I got the rejection letter this week, a good month after Asimov's own guidelines said to "assume the submission was lost". Poetry is a chancy thing to publish, of course, and I'm not actually disappointed or annoyed in the least that I got knocked back. I regarded the entire submission process as being like throwing spaghetti at the wall, just to see if it stuck.

So, since Asimov's doesn't want them, I thought I'd publish the three of them here. Each is structured as a 14-line SF narrative, basically a short story in iambic pentameter. I had a lot of fun writing them - even managed to recycle a story idea that never jelled into one.

Principal Damage

The cloning table holds me half-reclined
And wraps the scanning visor round my head,
Recording me. I try to clear my mind,
But grief remains. My alter self is dead.
A roadside bomb went off; his whole squad died.
Like all the other soldiers grown before
From memories and tissue I've supplied,
He died. As will the next, and many more.
I knew that he was gone before the call --
I felt the bomb explode, and tasted blood.
I can't explain, but I've died with them all,
Been burned and shot, been stabbed and drowned in mud.
Sometimes I wish that I were just a clone
So when I die, I die just once, alone.

I blame John Scalzi for this one, since he's the one that got me into the "civilians turn soldiers in SFnial wars" mindset, years after the imprint of Starship Troopers was finally ironed out of my skull.

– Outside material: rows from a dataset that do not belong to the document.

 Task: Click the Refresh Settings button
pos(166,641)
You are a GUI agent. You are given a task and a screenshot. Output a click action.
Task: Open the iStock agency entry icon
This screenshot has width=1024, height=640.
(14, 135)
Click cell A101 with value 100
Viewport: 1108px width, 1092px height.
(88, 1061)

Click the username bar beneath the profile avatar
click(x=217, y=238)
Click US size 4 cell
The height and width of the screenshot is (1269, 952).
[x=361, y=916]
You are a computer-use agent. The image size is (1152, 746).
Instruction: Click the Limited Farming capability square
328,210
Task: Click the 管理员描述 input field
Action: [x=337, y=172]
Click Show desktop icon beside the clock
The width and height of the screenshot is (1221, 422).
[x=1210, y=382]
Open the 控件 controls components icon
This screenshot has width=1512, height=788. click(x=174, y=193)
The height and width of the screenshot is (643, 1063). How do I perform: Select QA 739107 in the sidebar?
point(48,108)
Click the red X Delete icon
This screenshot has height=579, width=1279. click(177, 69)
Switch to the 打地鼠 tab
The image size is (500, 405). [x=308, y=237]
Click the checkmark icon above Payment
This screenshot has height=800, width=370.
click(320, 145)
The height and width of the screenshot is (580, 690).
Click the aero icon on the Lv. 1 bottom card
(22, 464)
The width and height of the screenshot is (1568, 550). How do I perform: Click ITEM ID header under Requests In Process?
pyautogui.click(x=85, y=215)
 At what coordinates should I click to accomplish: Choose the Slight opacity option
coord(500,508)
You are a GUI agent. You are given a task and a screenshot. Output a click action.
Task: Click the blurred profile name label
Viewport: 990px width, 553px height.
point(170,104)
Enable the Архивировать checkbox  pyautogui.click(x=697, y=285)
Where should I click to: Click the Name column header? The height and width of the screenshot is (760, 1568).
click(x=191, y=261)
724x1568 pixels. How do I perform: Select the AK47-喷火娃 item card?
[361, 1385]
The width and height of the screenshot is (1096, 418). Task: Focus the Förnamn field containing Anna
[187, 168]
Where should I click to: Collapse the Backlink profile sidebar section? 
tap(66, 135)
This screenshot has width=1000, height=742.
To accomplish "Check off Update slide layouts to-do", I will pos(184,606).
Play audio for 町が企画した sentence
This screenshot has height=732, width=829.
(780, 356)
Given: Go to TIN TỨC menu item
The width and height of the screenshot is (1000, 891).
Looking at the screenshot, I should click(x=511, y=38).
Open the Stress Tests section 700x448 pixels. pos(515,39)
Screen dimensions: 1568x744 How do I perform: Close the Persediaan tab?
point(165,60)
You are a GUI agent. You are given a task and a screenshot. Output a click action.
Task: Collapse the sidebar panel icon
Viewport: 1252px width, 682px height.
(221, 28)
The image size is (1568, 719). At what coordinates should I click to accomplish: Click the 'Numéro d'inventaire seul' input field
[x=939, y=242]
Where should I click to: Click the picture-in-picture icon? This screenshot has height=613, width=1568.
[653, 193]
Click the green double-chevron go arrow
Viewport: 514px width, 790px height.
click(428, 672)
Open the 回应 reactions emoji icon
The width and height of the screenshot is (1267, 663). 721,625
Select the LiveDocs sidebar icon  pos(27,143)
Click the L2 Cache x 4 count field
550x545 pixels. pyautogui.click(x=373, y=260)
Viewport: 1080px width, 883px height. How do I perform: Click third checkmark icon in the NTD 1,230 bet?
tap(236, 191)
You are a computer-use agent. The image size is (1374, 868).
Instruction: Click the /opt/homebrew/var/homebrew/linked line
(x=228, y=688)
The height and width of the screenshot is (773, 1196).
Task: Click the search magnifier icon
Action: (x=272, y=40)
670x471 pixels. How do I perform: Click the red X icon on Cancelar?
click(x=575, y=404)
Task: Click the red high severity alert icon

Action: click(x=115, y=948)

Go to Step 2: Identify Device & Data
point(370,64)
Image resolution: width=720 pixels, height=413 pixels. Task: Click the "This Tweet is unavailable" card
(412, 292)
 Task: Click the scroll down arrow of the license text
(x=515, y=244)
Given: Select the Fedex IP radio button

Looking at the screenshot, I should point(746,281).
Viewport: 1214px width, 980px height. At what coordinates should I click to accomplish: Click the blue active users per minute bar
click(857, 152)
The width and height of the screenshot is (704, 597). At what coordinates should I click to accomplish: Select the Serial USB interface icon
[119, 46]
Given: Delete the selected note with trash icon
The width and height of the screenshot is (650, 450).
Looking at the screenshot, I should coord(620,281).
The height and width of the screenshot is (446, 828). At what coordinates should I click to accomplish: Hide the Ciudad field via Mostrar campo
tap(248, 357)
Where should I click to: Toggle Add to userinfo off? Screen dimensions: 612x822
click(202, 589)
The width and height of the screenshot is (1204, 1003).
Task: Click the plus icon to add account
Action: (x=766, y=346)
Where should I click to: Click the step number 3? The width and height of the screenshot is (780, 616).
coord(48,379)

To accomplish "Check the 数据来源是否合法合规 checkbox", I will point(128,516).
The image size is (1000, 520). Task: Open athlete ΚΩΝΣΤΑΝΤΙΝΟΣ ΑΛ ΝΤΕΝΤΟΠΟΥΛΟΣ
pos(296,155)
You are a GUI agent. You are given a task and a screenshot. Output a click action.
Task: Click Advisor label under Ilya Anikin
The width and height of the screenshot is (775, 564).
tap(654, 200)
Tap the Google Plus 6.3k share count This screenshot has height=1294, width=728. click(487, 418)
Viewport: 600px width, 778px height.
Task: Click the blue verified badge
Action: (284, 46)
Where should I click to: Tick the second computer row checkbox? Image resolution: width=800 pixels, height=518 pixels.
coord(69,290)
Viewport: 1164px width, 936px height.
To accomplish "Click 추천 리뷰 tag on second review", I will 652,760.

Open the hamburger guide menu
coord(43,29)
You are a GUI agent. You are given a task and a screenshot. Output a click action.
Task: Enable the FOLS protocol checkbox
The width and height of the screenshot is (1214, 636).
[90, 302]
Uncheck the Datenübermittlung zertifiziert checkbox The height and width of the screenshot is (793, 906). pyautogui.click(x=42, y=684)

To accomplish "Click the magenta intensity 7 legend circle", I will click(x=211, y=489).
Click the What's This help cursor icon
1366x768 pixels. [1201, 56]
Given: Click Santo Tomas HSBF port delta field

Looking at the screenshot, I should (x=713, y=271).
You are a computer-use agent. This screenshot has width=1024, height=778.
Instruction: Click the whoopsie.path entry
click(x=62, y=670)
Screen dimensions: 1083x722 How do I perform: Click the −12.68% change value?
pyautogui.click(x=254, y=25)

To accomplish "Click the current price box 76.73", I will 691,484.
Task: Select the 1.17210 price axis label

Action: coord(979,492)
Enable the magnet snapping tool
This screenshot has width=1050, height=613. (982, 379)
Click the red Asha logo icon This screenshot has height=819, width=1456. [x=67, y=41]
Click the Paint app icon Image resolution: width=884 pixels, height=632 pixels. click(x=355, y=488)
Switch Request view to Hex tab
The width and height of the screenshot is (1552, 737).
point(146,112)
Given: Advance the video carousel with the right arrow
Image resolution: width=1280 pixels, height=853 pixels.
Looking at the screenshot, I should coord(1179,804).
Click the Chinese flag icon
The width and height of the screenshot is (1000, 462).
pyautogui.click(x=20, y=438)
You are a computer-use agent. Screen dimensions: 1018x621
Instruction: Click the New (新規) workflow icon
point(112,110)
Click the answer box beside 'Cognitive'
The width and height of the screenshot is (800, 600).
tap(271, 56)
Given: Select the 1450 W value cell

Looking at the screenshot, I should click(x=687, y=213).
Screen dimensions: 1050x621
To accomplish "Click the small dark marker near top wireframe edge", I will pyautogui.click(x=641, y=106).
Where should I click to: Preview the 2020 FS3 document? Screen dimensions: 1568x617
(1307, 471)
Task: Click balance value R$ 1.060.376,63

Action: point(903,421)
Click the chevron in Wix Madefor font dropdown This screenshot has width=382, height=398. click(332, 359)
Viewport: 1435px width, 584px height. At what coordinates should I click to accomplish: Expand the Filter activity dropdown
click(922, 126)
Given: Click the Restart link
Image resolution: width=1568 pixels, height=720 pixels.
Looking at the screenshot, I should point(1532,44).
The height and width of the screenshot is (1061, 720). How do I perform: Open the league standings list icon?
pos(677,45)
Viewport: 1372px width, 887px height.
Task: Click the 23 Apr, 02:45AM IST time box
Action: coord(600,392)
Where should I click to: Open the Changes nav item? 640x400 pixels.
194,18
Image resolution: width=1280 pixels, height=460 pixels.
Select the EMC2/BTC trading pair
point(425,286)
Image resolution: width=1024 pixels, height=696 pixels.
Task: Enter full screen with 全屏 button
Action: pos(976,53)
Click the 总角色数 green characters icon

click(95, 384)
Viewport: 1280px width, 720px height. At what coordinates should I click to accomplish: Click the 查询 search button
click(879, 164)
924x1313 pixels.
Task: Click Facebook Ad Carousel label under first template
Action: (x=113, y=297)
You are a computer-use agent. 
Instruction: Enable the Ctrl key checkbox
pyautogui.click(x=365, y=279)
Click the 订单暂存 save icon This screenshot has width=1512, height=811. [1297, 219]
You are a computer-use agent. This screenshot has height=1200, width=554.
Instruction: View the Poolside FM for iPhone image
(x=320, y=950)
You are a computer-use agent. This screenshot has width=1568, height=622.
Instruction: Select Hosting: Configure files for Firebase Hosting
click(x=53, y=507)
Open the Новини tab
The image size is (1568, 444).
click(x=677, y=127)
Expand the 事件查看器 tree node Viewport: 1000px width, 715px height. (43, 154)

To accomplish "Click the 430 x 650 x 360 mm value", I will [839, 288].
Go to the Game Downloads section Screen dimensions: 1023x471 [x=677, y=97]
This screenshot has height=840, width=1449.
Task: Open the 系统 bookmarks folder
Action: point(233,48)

Though Ursula K LeGuin's story Nine Lives is a piece of it, too, with the notion of some mystical connection among clones that activates on death.

Some Minor Alterations

At glum fifteen, I met myself at thirty.
I was an awkward kid, and couldn't see
A future that would suit someone like me.
I wanted to be normal, not so nerdy.
She brought me pictures: husband (somewhat bland),
Cute children, pleasant house, a life in full.
The photos made it all seem possible,
And, suddenly, too dull for me to stand.
My fears of growing into her inspire
Me through the days I spend on my research,
Inventing this machine. I plan to search
Through time for the excitement I require.
And my first trip? To tell a lie, and thus
Steer my past self toward the truth of us.

The scansion on this one is iffy, but it was fun. It's an attempt to resolve the time-travel paradox on one of my favourite wishes (that I could go back in time to my teenaged self and tell her it would all be OK in the end).

Nothing in this poem should be an indictment of my current life, by the way.

Immigrant

The branching universes take me far
Beyond my devastated world, to one
Where Earth revolves around a living star.
I find my other self. She doesn't run.
I do the thing, and hide the body well,
And then go home. The keys are in her coat.
The house is nicer here -- mine's just a shell --
But on the mantelpiece, I find a note.
If you are reading this, I must be dead.
But that's OK. I hope you made it fast.
Just know you're not the first to come instead
Of staying home. Nor will you be the last.
Enjoy this respite from whatever hell
You've just escaped, and in your turn, die well.

This is recycled from a story that just never worked out about fifteen years ago. It's based a lot on Larry Niven's All the Myriad Ways, gone a bit dark. One of my readers cited The Golden Bough in reference to it as well, though if that is an influence it's filtered through the culture (I have never read it).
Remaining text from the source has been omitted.